One of the best things we could do for ourselves and for our families is to make church involvement a top priority in 2020. In the Book of Acts and in the Epistles we see again and again that the early Christians, many with flawed thinking and improper behavior, were God’s chosen vehicles for sharing love and good news with the world. They were bound in tight community due to their common faith in the death and resurrection of Jesus. Together they were learning about the Kingdom of God and how best to live. They had problems just as all faith communities have problems, but they grew with the guidance of the Holy Spirit and faithful leaders committed to the Word of God.
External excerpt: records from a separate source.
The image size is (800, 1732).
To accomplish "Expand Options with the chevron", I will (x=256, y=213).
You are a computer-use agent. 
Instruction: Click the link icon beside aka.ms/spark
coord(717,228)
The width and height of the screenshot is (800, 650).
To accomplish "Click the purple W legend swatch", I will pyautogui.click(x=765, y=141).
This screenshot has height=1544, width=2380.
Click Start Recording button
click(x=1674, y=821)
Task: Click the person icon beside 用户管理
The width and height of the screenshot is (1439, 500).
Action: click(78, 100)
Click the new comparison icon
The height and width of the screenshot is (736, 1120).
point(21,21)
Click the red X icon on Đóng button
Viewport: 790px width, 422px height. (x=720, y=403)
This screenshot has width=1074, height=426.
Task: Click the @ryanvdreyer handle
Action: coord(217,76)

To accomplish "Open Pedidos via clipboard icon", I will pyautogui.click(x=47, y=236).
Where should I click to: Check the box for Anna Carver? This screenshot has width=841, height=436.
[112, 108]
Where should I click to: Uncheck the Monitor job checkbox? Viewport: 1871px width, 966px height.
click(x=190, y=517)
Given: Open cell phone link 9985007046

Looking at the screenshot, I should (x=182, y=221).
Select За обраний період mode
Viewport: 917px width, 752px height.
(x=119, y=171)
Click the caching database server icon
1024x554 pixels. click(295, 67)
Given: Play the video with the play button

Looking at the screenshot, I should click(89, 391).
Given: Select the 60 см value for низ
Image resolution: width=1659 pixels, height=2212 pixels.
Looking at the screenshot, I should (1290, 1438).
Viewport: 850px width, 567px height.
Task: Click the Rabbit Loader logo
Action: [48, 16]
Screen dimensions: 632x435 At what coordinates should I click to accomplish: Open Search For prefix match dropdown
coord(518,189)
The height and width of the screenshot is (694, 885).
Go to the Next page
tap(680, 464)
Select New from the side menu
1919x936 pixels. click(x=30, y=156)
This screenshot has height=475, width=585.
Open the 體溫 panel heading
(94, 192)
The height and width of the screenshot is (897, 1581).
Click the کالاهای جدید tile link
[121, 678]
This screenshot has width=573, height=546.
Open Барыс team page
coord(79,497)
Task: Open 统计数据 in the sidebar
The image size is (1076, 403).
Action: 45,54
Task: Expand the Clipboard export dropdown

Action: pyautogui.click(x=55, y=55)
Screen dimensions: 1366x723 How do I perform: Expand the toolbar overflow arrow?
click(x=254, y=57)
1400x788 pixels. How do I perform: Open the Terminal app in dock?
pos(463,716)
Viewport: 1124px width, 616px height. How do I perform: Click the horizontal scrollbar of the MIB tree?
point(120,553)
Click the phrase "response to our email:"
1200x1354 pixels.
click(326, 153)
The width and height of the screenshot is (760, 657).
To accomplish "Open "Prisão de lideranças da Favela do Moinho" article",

In the same way, you and I develop our spiritual lives best when we are deeply involved in the life and ministry of a church. Most of us would prefer not to participate in a holiday gathering via Facetime or a family reunion via Skype. We would rather be in the midst of family and friends, giving and receiving hugs and smiles while catching up face to face. We would miss out on personal interactions if we participated via cell phone or computer. Our online presence would diminish our experience as well as the joy of those who wanted to be with us. In the same vein, we would not be much of a part of an athletic team, band, orchestra or dance troupe if we rarely attended practice. Along the same line, missing worship, Sunday School/small groups or fellowship meals not only hurts us but it takes away from the experience of those who are in attendance. When part of the body is missing there is a void. You and I add something that no one else can offer. We are missed when we are not physically present.

The Apostle Paul writes of the encouragement that being together in worship, fellowship and learning provides. “First, I thank my God through Jesus Christ for all of you, because your faith is being reported all over the world. God, whom I serve in my spirit in preaching the gospel of his Son, is my witness how constantly I remember you in my prayers at all times; and I pray that now at last by God’s will the way may be opened for me to come to you. I long to see you so that I may impart to you some spiritual gift to make you strong- that is, that you and I may be mutually encouraged by each other’s faith.” (Romans 1:8-12)

“And let us consider how we may spur one another on toward love and good deeds, not giving up meeting together, as some are in the habit of doing, but encouraging one another – and all the more as you see the Day approaching.” (Hebrews 10:24-25)

Michael Cochran, from a small town in Indiana, was fortunate enough to grow up in a church that made a lasting positive impact on him. In his wonderful song called “Church (Take Me Back)” he sings, “Take me back t.o the place that feels like home

To the people I can depend on. To the faith that’s in my bones.

Take me back to a preacher and a verse.

Where they’ve seen me at my worst. To the love I had at first.

Oh, I want to go to church.”

For our best and the best of the family of faith, let’s go to church this year.